Directed by Ratchapoom Boonbunchachoke

A Useful Ghost.

A Useful Ghost.

Finally, a Thai film in Cannes and the first in 10 years (excluding Memoria by Apichatpong Weerasethakul, conceived and shot in Colombia and premiering in 2022). A Useful Ghost (Pee Chai Dai Kha in Thai) is a witty flip on one of the most familiar Thai cinematic tropes: A ghost-wife who returns from the dead to reunite with her living husband. But Ratchapoom takes that setup for a spin like a demented tuk-tuk on a Riviera racetrack. The ghost-wife possesses a vacuum cleaner (it can speak) and begins a nefarious campaign to prove her usefulness to the family of her husband. Cue a political edge to the offbeat story, and this makes A Useful Ghost one of the strangest and most original Thai films of the past many years. The film will premiere in the Critics' Week, a section dedicated for first and second films. We'll have more on it soon.

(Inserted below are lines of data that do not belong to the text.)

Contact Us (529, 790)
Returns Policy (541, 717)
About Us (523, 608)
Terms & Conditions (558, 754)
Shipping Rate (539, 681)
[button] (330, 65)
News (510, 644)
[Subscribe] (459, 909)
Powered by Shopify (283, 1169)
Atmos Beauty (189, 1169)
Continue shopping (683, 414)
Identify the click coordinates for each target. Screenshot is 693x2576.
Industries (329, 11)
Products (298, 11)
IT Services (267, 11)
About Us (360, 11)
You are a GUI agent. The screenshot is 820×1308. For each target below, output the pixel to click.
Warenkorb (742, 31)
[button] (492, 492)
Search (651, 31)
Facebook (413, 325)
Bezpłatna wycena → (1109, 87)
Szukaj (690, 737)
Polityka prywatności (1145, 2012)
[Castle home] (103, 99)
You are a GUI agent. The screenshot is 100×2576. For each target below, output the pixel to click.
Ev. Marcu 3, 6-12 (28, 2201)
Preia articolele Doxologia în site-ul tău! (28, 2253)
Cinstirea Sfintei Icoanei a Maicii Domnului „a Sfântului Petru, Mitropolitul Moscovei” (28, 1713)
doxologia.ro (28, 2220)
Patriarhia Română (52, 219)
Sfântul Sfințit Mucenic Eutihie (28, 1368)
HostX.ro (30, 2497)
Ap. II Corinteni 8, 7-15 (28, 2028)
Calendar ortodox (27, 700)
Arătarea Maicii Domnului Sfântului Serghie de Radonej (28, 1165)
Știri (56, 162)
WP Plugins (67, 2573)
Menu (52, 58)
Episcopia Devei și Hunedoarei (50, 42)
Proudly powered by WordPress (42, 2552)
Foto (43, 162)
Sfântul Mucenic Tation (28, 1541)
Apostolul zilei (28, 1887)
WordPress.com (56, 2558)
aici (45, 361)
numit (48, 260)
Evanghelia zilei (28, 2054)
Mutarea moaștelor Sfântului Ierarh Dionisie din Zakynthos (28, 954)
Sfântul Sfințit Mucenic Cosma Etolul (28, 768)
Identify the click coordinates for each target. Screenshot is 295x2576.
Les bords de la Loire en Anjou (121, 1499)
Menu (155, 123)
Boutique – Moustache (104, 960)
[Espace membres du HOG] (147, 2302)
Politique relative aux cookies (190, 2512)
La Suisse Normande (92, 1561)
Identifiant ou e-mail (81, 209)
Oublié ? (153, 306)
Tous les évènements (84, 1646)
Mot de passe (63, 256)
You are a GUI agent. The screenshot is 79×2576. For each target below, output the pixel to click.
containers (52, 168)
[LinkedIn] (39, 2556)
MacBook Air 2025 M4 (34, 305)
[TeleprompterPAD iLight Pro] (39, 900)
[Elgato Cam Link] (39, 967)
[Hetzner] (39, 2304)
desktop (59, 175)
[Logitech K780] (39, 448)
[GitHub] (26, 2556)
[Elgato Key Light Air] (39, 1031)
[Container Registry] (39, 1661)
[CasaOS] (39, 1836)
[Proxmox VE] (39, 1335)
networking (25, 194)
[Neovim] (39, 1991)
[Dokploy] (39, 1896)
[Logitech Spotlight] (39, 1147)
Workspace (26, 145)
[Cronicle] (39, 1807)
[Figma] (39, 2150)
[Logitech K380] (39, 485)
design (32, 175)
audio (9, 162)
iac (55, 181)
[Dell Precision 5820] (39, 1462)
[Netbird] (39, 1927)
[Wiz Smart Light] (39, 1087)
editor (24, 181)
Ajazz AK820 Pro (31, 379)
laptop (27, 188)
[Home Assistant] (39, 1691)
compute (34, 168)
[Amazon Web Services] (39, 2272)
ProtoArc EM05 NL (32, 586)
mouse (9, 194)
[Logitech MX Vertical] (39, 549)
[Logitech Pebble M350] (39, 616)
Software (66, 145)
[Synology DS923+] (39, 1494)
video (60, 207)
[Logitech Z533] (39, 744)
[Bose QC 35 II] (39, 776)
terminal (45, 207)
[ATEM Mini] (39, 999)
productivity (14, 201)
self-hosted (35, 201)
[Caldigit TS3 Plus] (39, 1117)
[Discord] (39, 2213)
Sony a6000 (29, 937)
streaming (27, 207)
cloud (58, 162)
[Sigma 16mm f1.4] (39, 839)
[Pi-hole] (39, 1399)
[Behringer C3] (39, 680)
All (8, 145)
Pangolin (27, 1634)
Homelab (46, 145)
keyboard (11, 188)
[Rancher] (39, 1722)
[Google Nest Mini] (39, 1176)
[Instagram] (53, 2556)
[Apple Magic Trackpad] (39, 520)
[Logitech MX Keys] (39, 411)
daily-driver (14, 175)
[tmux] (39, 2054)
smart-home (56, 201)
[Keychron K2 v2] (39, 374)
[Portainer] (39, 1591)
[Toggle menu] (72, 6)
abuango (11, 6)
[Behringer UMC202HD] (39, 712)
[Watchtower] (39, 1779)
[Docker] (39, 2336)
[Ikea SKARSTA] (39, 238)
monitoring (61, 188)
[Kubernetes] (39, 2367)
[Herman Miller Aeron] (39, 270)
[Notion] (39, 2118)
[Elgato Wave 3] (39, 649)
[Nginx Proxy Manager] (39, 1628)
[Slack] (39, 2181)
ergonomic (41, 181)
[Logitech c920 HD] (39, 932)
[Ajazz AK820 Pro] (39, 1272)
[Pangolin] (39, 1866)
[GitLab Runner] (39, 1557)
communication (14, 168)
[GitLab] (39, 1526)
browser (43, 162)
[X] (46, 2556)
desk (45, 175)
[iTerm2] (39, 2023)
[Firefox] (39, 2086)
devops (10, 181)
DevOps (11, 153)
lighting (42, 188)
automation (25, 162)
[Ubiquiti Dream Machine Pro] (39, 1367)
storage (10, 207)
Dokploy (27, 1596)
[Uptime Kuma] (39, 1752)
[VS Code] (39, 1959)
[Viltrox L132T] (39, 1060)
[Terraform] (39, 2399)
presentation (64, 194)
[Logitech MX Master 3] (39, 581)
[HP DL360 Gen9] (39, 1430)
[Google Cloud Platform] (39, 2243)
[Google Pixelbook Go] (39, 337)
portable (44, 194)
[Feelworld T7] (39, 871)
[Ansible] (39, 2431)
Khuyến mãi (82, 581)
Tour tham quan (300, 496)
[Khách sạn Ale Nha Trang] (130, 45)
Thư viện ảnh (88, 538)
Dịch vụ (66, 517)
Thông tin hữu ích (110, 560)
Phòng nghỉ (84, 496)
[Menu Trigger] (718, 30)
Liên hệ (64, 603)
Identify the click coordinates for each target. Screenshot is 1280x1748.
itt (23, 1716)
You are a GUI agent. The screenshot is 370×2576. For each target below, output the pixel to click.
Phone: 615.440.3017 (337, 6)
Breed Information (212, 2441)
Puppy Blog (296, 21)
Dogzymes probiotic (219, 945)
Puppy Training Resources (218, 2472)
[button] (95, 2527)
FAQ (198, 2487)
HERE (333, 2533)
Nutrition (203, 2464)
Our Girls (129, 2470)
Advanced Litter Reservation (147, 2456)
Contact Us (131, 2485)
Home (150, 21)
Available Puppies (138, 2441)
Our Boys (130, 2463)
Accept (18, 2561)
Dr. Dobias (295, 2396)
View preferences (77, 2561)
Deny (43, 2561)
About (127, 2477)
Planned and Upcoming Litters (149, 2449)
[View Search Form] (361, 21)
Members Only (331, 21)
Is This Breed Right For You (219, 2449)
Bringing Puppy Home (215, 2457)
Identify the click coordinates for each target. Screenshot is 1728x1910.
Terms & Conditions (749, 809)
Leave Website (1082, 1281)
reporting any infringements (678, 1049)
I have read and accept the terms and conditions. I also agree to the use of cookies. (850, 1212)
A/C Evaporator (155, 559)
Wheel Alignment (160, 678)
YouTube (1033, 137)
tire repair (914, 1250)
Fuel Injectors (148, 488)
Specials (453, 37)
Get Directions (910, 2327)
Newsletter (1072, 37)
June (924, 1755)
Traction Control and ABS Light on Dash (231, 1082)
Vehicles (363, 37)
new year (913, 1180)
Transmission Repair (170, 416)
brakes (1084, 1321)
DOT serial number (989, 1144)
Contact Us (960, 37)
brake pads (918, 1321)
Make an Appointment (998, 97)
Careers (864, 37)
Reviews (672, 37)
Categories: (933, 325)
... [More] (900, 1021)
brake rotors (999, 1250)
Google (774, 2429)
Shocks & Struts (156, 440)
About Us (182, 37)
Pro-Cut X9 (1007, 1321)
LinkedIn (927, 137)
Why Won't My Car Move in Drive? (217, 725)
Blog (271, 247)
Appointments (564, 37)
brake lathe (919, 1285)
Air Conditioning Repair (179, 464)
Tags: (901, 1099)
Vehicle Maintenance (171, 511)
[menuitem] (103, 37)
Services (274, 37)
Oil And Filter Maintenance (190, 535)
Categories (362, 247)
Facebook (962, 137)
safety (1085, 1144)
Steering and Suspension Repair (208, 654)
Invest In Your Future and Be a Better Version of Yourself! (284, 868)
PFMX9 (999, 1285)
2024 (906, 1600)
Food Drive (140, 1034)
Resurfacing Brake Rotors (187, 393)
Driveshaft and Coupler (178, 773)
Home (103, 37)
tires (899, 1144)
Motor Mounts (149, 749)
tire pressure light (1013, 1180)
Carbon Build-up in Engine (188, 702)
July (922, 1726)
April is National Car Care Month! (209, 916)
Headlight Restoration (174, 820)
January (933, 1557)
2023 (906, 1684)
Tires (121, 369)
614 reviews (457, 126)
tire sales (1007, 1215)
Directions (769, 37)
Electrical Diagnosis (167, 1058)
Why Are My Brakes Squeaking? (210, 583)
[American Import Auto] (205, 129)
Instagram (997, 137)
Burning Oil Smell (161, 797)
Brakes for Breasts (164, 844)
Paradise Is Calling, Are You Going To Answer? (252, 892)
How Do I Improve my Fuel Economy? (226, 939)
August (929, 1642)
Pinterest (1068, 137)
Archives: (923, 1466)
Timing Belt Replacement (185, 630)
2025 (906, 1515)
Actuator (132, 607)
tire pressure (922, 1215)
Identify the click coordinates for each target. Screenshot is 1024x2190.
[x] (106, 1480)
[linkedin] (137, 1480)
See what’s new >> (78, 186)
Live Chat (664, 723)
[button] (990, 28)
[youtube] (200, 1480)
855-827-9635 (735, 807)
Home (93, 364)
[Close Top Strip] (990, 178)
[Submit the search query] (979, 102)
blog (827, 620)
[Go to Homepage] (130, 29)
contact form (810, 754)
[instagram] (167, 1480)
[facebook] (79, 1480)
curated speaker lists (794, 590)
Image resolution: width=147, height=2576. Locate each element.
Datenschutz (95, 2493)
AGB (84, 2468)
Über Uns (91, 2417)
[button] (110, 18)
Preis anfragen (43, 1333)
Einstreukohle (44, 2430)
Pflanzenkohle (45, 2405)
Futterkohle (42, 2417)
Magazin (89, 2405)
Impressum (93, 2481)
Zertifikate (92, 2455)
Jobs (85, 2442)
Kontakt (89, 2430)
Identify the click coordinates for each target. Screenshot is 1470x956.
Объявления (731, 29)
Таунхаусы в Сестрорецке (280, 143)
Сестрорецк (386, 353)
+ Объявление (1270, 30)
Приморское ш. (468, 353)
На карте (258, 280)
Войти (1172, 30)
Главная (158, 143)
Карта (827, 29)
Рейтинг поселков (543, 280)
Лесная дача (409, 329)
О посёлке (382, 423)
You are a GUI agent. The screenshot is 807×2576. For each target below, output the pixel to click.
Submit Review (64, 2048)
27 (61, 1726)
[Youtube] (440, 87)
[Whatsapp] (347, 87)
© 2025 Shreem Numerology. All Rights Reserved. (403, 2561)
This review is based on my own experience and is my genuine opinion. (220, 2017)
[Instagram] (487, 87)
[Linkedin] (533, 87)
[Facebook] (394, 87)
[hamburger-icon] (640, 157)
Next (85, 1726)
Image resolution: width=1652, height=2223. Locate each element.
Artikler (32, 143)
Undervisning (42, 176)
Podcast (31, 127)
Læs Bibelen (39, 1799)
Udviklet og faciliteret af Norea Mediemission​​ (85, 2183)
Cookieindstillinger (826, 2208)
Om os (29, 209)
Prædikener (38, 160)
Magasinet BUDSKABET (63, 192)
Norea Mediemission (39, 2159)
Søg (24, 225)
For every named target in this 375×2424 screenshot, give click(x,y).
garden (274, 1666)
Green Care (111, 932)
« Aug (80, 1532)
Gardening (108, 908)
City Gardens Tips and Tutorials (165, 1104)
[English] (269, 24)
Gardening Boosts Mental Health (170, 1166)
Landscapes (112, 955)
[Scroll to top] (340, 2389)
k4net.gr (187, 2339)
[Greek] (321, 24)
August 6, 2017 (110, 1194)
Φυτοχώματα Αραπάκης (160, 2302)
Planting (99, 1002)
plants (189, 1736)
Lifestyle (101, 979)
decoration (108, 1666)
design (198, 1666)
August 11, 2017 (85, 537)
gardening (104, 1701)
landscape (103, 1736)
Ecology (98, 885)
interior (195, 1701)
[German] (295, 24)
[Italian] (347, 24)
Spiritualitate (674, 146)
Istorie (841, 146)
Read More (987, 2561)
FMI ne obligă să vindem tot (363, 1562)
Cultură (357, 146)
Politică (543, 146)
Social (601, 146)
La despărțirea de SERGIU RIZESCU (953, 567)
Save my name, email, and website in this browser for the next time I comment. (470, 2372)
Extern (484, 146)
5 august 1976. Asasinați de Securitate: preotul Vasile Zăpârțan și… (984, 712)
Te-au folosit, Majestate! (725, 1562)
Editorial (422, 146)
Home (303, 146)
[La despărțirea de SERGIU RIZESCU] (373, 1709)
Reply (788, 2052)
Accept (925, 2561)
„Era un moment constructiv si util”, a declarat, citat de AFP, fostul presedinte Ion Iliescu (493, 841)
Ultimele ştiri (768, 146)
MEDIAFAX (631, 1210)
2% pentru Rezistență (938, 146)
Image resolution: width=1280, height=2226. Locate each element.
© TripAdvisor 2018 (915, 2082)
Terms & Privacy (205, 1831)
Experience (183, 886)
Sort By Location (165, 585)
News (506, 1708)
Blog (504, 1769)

Urchin/The Chronology Of Water/Elenor The Great

Directed by Harry Dickinson/Kristen Stewart/Scarlett Johannsson

Three films by three actors making their directorial bow all screen in the Un Certain Regard. Harry Dickinson (the milkman in Babygirl) arrives with Urchin, a story of young drifters. Kristen Stewart, whose roles in European films of late have earned her plenty of new fans, directs The Chronology Of Water from the memoir of writer and swimmer Lidia Yuknavitch. Scarlett Johansson directs 95-year-old June Squibb in Elenor The Great, about a friendship between an old lady and a young student.

Magalhaes

Directed by Lav Diaz

Magalhaes.

Magalhaes.

That's Magellan -- as in Ferdinand Magellan. Filipino filmmaker Lav Diaz casts Gael Garcia Bernal as the Portuguese explorer of the 16th century who led an expedition across the Pacific to fulfil the king of Spain's maritime ambition -- and ended up colonising the Philippines. This is Diaz's first film in Portuguese and Spanish, but the subject of Filipino history and his country's fraught, caustic past has always been in the master's resume. It's believed that Magalhaes, running at modest 156 minutes, is only the first part of a planned two-part film -- the second one being about Magellan's wife, Beatrice, and reportedly nine hours long.

Yes

Directed by Nadav Lapid

The character is called Y, a jazz musician. After the Oct 7 attack, Y is given an assignment from the government of Israel: To write a new national anthem. Nadav Lapid is a filmmaker whose searing interrogation of Israel nationhood, its right-wing ideology and moral decay makes him a controversial figure at home (his previous film, Ahed's Knee, also has a character named Y and concerns a filmmaker's scuffle with thought police; it won a Jury Prize at Cannes three years ago). Yes will be closely watched and interpreted given what's going on in Gaza and the current actions of the Israeli army. The film is showing in the Directors' Fortnight.

Sirat (Laxe)

Directed by Oliver Laxe

Oliver Laxe, a French-born Spanish filmmaker, returns to his favourite locale, Morocco, in his latest film, the first to crack the Competition. His films usually rely on sparse, documentary-like naturalness and landscapes that sketch the physical and mental state of the characters. In Sirat, the setting is a rave party in the Moroccan desert. A father arrives, with his son, to search for his daughter who disappeared a few months ago at another desert rave. Vast stretches of sand and thumping electronic music -- if there's a place in the world worthy of getting lost, and hopefully of being found, Laxe's film will take you there.